The hypergeometric random variable X is the number of objects labeled 1 in the sample.
Notation: \(X\sim Hyp(M_1,M_2,n)\)
The PMF:
\[ p(x)=P(X=x)={\begin{pmatrix}M_1\\x\end{pmatrix}\begin{pmatrix}M_2\\n-x\end{pmatrix}\over\begin{pmatrix}M_1+M_2\\n\end{pmatrix}} \]
\(\begin{pmatrix}M_1\\x\end{pmatrix}\) is the number of ways getting x failures from \(M_1\) failures in the population
\(\begin{pmatrix}M_2\\n-x\end{pmatrix}\) is the number of ways getting n-x successes from \(M_2\) successes in the population
\(\begin{pmatrix}M_1+M_2\\n\end{pmatrix}\) is the number of ways getting n items from \(M_1+M_2\) items in the population
The sample space of X:
\[ S_X=\{max(0,n-M_2),....min(n-M_1)\} \]
Example: A crate contains 50 light bulbs of which 5 are defective and 45 are not.

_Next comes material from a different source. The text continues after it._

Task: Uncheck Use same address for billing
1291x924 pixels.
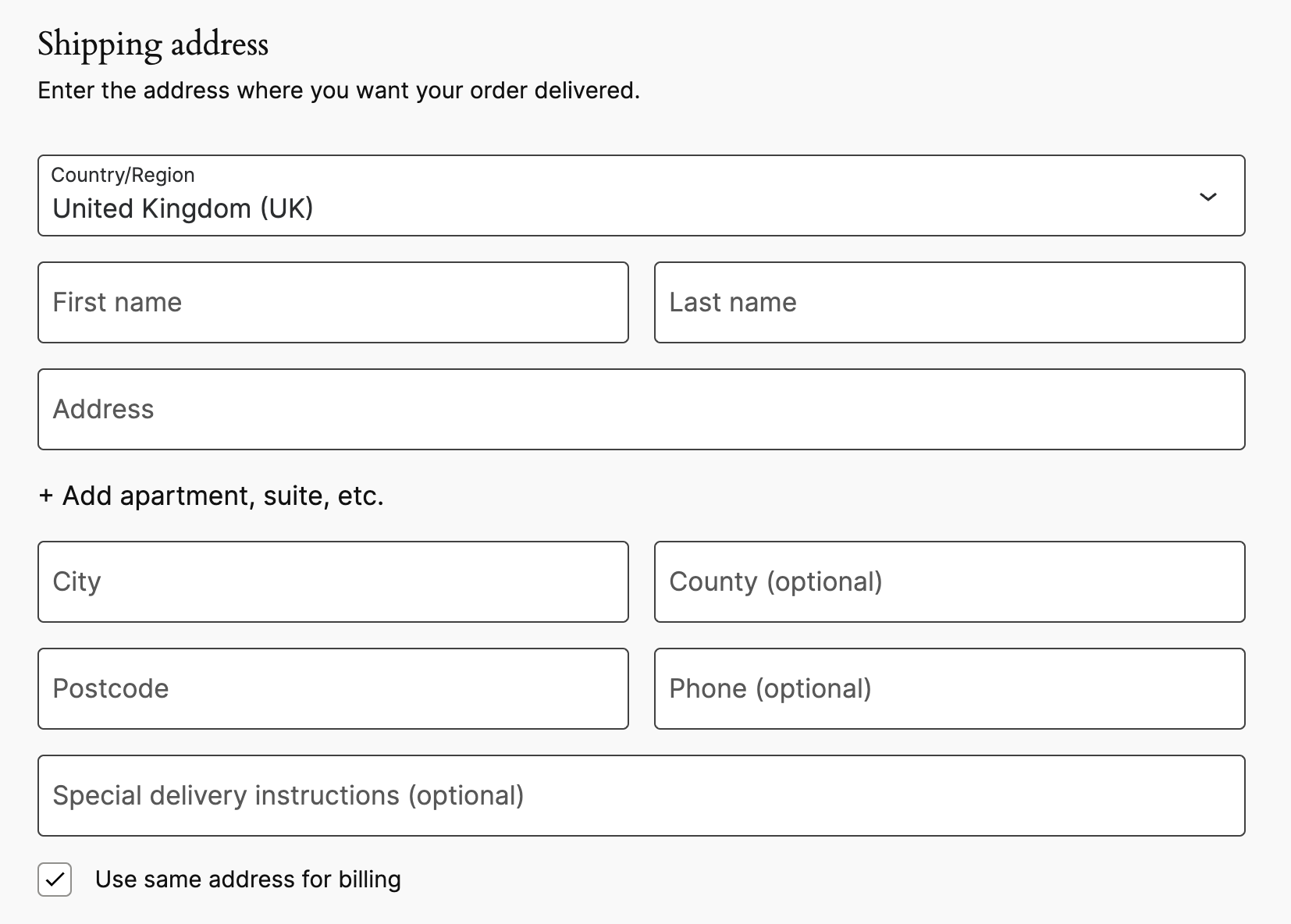Action: pos(55,880)
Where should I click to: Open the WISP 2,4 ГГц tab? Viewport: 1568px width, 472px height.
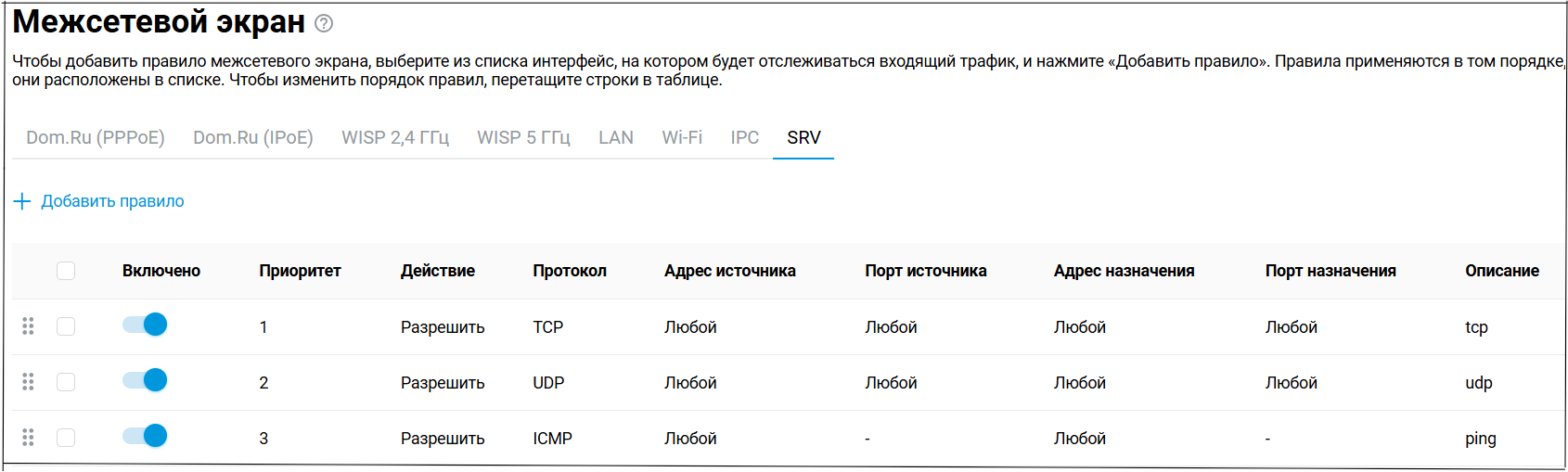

A quality control inspector randomly samples 4 bulbs without replace- ment. Let X be the number of defective bulbs in the sample.
\[ X\sim HyperG(M_1,M_2,n),M_1=5,M_2=45,n=4\\ S_X=\{0,1,2,3,4\},0=max(0,4-45),4=min(4,5) \]
Find the probability that less than 3 bulbs are defective.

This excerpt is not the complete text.